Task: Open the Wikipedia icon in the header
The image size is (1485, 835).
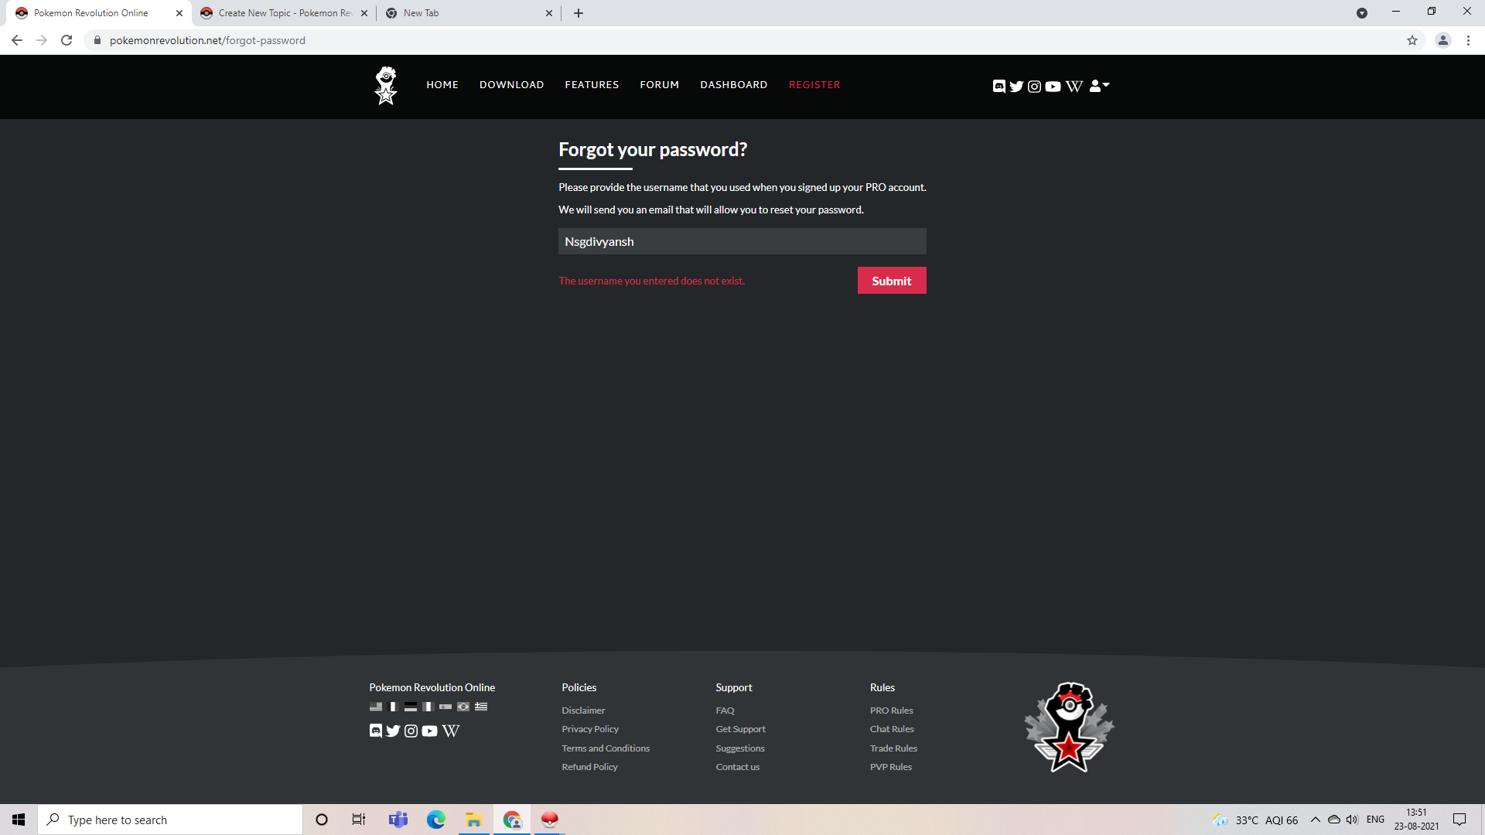Action: click(x=1074, y=86)
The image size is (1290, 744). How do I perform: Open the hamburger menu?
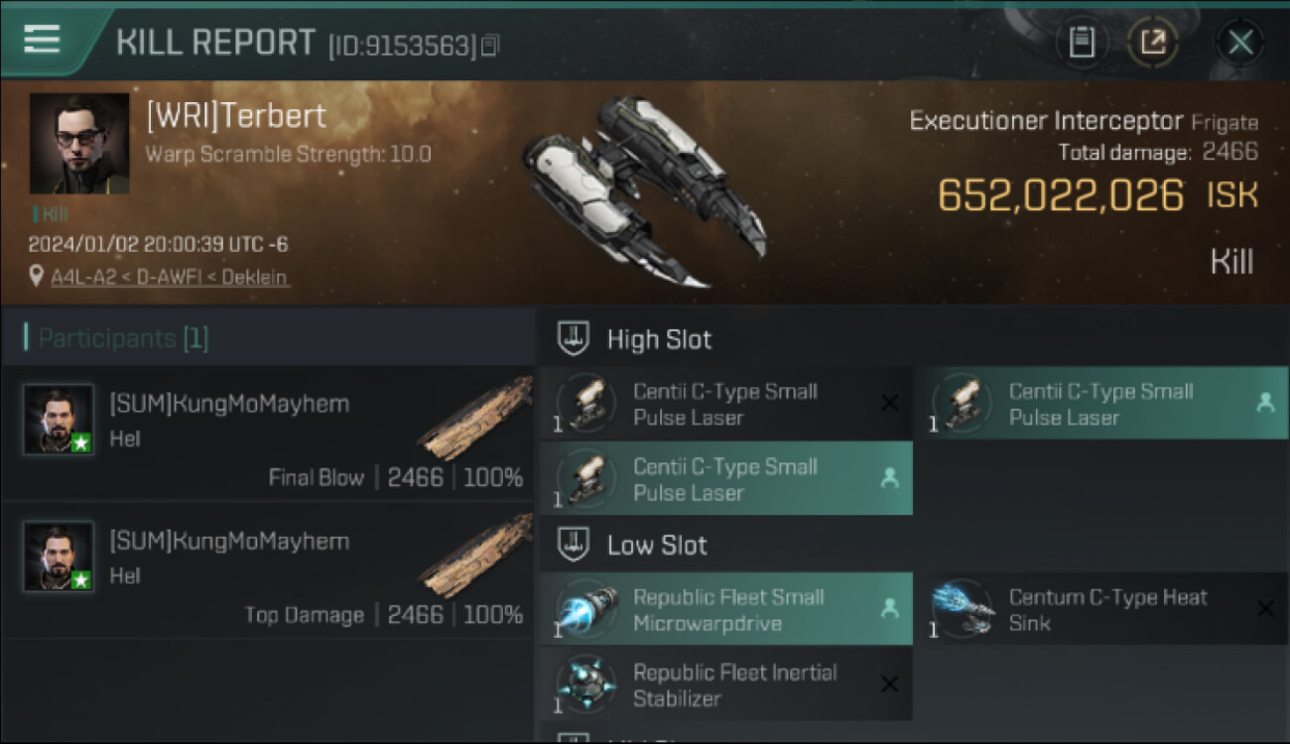42,40
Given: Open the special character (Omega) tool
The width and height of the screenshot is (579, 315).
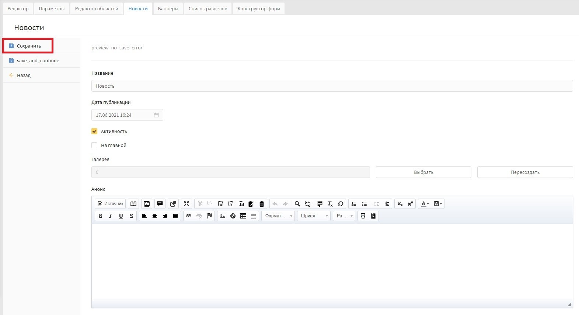Looking at the screenshot, I should (341, 204).
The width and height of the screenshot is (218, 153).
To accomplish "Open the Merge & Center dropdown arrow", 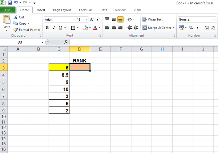I will [x=174, y=28].
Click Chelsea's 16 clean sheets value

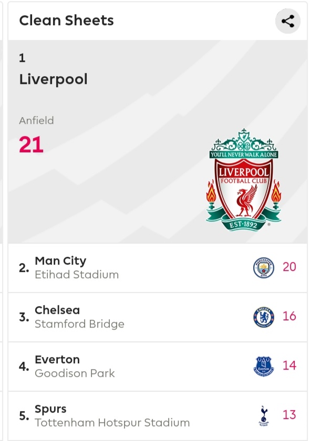tap(289, 316)
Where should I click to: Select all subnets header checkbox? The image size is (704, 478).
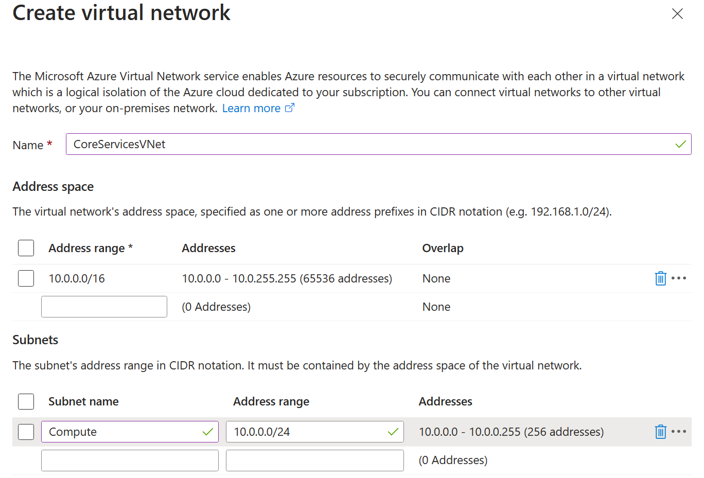click(x=26, y=401)
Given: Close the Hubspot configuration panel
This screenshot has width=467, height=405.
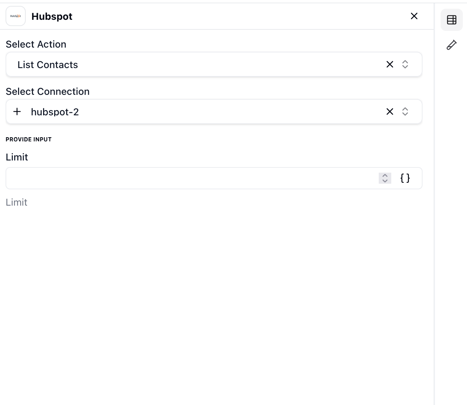Looking at the screenshot, I should click(414, 16).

■ **WHAT THE TASK REQUIRES**
Your answer should be a single number: the count of lines in the records that contain "Given".

■ **TASK OUTPUT**
2